Et son investigation sur place, pour déterminer plus précisément la cause exacte de la mort, se poursuit ainsi : « avons reconnue par la position où nous l'avons trouvé étant couchée sur le ventre et ayant la tête beaucoup plus basse que les pieds, après avoir délasser ses hardes sur [...] on n'a pu lui délasser ses coeffes qu'avec peine, les dits lassets étant si fermes qu'ils ont pénétrés dans la peau, ce qui fait présumer que la respiration lui a totalement manquée, ce qui a suffis pour l'étouffée ».
La dernière phrase lapidaire conclut à une mort naturelle : « attestons par ailleurs que personne n'a porté atteinte à sa vie », et le permis d'inhumer est accordé aux enfants de la défunte. L'acte est inséré dans le registre de Saint-Yvi et recopié intégralement dans celui d'Ergué-Gabéric.

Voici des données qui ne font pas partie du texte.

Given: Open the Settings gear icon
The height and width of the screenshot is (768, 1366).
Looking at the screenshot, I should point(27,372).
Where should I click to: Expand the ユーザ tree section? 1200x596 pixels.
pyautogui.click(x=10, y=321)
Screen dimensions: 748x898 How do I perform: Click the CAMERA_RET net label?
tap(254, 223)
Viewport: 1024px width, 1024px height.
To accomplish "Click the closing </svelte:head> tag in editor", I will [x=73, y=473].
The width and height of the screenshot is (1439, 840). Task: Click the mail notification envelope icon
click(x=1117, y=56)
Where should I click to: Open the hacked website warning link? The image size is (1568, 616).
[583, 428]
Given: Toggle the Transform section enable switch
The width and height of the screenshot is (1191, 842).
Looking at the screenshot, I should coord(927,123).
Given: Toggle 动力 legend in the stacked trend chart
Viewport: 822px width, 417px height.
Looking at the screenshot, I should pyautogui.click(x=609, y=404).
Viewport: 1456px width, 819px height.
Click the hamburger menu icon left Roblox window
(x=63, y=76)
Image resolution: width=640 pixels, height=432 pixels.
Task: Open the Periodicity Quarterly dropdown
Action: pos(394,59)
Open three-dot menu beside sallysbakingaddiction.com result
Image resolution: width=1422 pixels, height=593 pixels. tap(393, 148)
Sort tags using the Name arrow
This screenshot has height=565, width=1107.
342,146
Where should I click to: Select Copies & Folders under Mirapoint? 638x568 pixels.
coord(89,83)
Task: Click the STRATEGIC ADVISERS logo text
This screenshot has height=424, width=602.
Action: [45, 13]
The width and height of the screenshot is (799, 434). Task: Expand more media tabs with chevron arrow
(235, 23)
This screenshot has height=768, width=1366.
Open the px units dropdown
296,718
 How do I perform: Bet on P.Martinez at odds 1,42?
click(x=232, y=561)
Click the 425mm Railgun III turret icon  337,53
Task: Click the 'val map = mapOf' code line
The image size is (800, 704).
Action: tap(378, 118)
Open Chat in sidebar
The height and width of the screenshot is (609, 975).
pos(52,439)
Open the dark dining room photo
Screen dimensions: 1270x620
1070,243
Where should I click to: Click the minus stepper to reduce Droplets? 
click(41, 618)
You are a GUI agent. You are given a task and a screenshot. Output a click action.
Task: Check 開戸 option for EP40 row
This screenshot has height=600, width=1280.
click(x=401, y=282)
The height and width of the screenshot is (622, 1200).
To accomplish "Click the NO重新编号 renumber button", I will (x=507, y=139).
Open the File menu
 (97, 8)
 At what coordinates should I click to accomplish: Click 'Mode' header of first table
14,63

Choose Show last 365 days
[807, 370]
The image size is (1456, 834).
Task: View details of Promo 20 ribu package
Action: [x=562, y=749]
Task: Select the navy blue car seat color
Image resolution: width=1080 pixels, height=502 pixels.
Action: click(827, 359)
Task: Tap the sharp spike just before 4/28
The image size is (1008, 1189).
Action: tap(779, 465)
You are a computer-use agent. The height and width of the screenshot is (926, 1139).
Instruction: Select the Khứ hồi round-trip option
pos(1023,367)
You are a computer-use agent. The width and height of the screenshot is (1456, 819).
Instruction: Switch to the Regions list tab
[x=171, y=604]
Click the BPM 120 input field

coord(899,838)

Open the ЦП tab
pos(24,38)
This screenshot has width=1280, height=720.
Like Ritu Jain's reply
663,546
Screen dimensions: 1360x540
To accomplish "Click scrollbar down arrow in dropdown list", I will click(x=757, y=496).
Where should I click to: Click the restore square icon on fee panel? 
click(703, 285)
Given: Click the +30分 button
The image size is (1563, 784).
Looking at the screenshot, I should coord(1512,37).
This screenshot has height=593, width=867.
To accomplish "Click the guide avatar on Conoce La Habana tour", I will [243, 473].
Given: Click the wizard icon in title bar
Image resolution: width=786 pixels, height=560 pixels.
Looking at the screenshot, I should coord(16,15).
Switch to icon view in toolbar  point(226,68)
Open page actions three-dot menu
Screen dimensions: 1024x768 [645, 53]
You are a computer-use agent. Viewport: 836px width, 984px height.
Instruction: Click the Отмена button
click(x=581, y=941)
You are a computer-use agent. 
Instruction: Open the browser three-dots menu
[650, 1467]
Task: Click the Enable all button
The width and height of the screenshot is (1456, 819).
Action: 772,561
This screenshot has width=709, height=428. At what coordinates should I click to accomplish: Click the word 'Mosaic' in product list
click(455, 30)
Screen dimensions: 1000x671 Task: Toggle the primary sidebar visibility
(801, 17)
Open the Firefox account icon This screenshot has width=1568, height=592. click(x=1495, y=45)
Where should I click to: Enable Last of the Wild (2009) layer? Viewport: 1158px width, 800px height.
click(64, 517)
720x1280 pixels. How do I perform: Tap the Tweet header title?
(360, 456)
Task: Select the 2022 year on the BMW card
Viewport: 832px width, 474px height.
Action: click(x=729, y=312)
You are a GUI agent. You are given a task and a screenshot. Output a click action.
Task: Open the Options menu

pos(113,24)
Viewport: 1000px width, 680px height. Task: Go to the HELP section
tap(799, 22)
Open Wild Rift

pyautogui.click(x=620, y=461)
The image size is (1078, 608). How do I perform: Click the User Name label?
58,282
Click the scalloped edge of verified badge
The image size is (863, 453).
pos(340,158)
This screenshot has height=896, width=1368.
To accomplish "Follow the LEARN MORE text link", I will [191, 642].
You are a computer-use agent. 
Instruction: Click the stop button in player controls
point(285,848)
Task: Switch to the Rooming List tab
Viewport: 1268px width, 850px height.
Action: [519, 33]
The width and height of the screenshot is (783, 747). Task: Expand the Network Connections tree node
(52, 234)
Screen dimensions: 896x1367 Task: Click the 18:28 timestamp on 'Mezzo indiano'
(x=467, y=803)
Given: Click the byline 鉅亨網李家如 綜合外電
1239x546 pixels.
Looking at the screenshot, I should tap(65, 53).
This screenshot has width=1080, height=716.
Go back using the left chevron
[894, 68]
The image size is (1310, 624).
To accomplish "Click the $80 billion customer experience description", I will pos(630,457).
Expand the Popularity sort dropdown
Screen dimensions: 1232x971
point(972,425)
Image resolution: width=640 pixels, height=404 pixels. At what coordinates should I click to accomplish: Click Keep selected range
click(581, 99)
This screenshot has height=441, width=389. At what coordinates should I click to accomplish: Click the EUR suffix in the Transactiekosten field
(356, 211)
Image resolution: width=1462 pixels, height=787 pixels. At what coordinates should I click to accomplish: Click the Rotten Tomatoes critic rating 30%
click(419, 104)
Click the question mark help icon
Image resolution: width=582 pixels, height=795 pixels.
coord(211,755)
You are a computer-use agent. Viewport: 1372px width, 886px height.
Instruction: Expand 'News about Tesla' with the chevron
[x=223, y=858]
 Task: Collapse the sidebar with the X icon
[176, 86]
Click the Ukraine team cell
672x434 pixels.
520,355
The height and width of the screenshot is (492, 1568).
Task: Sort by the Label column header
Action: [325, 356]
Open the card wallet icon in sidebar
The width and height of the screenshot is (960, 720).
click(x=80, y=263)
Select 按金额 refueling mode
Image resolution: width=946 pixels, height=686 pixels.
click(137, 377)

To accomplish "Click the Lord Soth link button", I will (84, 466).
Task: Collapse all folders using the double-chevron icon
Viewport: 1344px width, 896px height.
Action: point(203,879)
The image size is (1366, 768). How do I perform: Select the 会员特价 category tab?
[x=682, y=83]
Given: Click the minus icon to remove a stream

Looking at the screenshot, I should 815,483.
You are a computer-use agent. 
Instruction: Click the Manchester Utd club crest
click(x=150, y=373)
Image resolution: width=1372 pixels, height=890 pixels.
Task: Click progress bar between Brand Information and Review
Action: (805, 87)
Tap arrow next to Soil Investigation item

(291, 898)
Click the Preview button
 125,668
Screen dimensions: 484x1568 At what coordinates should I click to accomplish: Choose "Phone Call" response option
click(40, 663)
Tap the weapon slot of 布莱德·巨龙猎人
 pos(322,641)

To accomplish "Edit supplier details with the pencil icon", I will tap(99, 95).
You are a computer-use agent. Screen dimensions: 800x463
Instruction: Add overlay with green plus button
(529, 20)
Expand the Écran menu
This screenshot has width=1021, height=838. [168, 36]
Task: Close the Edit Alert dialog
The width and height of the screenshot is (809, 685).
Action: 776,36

On ne peut s’empêcher de penser que les constatations judiciaires ont été quelque peu bâclées et que l'intervention d'un médecin légiste aurait été nécessaire, même si les circonstances durant la fête du pardon [3] exigeaient sans doute de la discrétion.
Transcription
Aujourd'hui dix septième du mois d'avril mil sept cent quatre vingt treize l'an second de la république française à neuf heures du matin s'est présenté devant moi Jean Lejour officier publique de la commune d'Ergué Gabéric district de Quimper département du finistère René Le Mahé lequel m'a présenté un extrait du registre des sépultures de la succursale de Saint Yvi district de Quimper département du finistère en date du seize avril présent mois et an où il est écrit ce qui suit :
Aujourd'hui seizième jour du mois d'avril mil sept cent quatre vingt treize l'an second de la république française à six heures du matin par devant moi François Le Carrer membre du conseil général de la commune de Saint Yvi département du finistère élu pour recevoir les actes destinés à constater la naissance, les mariages et décès des citoyens sont comparus en la maison commune Jérome Lahuec assesseur faisant les fonctions d'officier de police en l'absence du dit citoyen Jean Le Duigou juge de paix et officier de police du canton de Rosporden demeurant au lieu de Gorréquer en la commune du dit Saint Yvi, en la maison de Charles Le Tirant aubergiste à la nommée Margueritte Glémarec veuve Etienne Le Corre agé(e) de quarante sept ans aux environs domiciliée du dit lieu de Kerélan en cette municipalité d'Ergué Gabéric et s'étant transporté sur les lieux et y avoir rédigé le procès verbal dont la teneur suit l'an second de la république française mil sept cent quatre vingt treize le quinze avril après midy avons Jérome Lahuec en l'absence du citoyen juge de paix su canton de Rosporden (d)retenu au lit par une fièvre putride et en qualité d'assesseur sur l'impossibilité d'avoir le juge de paux, assisté de Charles Le Tirant et de Jean Chiquet notables adjoints de la commune de Saint Yvi sur la réquisition à moi faite, je me suis transporté de mon domicile jusqu'au bourg de Saint Yvi où étant arrivé j'ai en la compagnie des susdits notables, ayant aussi pour adjoint le secrétaire greffier de la dite justice de paix, entré en la maison du dit Le Tirant, et nous étant rendu dans [une ligne non reproduite]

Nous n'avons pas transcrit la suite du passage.